Padina (Padina pavonica)

http://www.cibsub.cat/rcs_gene/Padina_pavonica00_2.jpg

Fotografía de Jordi Regàs

Dentro de la amplísima categoría de algas pardas, destaca por su belleza y elegancia la pequeña padina. La padina es un algita con forma de abanico de locomía de entre 5 y 15 cm. Viven arracimadas en pequeños ramilletes en las zonas intramareales o de poca profundidad, recogidas y soleadas, aferradas a las rocas a través de sus fuertes rizoides (el equivalente subamarino a las raíces de una planta). Las podrás ver entre los 0 a los 20 m. de profundidad, pero nunca más abajo: la padina necesita grandes cantidades de luz para crecer.

Lo más llamativo de la padina, aparte de su forma (medio abanico, medio cucurucho) es el colorido. Si la sacas del agua es pardo-verdosa, pero bajo el mar brilla con reflejos blancos y nacarados. Esto se debe a que la padina está calcificada, es decir, la recubre un depósito calcáreo que además de color le dan una cierta rigidez. Sobre esta base blanca destacan una serie de franjas oscuras alternas que forman un diseño muy vistoso. Estos volantes tan salaos le han valido en Andalucía el nombre de “gitanilla”, ¡olé la padina!.

La padina es un alga epifítica, que en cristiano significa que puede vivir sobre otras algas sin parasitarlas, y es muy frecuente ver a padinas y sombrillitas compartiendo alegremente grandes extensiones horizontales de roca en el Mediterráneo. Otro dato divertido es que los erizos de mar, tan coquetos ellos, buscan camuflarse de los depredadores con láminas de padinas (aunque cualquier cosa les vale, la verdad)

Y hablando de ponerse guapos… la padina es muy famosa en el mundo de la farmacología y la cosmética por su alto contenido en calcio, y se usa mucho en cremas reafirmantes, hidratantes, tonificantes y un largo etc. de productos de tocador.

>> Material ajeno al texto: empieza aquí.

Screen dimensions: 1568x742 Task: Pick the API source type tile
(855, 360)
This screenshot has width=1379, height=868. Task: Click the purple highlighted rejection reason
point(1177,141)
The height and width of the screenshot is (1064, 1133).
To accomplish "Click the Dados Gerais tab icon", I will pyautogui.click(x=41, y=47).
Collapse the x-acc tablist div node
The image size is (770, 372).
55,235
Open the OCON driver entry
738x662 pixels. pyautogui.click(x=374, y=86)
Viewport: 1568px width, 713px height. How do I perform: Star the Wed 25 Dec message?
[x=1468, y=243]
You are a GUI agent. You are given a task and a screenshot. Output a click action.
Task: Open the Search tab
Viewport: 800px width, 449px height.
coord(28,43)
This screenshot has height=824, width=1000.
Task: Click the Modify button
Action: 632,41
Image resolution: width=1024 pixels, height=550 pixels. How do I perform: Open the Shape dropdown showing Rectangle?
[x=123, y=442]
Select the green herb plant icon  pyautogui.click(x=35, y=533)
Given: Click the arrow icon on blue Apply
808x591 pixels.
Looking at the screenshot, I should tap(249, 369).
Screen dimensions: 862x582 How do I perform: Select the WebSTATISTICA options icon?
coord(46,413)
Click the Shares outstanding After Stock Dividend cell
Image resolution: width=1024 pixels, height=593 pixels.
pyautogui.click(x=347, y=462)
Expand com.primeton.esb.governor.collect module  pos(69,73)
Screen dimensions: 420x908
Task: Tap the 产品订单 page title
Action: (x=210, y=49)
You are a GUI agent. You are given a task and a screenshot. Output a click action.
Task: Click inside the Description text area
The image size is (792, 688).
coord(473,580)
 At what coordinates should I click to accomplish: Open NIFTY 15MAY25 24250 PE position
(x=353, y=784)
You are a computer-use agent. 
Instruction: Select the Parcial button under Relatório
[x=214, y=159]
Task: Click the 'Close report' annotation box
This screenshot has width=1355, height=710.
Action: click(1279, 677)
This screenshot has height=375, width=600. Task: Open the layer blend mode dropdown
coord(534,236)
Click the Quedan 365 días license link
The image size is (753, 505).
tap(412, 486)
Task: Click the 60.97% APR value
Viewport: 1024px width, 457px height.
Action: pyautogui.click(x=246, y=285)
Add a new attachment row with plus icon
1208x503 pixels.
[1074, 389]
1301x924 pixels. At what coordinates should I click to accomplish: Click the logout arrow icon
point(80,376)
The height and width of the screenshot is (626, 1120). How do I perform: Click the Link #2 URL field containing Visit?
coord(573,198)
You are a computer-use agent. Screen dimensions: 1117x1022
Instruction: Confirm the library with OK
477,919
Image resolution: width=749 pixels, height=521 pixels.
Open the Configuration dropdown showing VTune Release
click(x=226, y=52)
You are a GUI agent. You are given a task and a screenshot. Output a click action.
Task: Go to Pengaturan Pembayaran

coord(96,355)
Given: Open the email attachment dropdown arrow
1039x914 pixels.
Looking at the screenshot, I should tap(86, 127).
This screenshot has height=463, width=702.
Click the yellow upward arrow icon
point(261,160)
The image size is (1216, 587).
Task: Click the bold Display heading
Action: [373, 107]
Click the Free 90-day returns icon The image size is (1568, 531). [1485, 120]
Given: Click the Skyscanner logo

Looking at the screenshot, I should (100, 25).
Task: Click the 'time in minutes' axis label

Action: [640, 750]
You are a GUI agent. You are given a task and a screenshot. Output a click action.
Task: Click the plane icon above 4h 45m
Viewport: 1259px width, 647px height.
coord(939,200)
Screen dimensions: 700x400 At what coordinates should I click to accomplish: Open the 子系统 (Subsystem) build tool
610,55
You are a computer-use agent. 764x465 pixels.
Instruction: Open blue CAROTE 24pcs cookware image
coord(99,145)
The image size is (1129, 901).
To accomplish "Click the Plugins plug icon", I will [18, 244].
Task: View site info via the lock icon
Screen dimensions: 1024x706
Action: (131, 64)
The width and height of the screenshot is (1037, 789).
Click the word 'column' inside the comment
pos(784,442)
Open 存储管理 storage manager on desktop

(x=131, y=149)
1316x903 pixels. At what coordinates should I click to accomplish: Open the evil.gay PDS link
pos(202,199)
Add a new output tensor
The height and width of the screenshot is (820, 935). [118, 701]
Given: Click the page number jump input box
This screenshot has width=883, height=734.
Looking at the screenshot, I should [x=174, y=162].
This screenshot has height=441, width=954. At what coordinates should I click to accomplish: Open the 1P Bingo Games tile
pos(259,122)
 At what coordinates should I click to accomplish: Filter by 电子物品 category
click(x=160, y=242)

Atención: a raíz de las últimas erupciones submarinas en el Hierro, la padina se ha convertido en un interesante bioindicador del estado del agua. Cuando la padina pierde su color blanquecino (es decir, sus reservas de calcio) significa que el agua ha sido demasiado acidificada por las emisiones volcánicas. En resumen, que el ácido se ha comido el calcio. Otros organismos marinos también podrían servir de bioindicador de problemas, pero la padina hila más fino porque su variedad calcárea, el aragonito, es más soluble en el medio ácido que cualquier otra. Sin embargo, la “volantitos” es más dura de lo que parece, y afortunadamente todo ha vuelto a la normalidad en las aguas de El Hierro.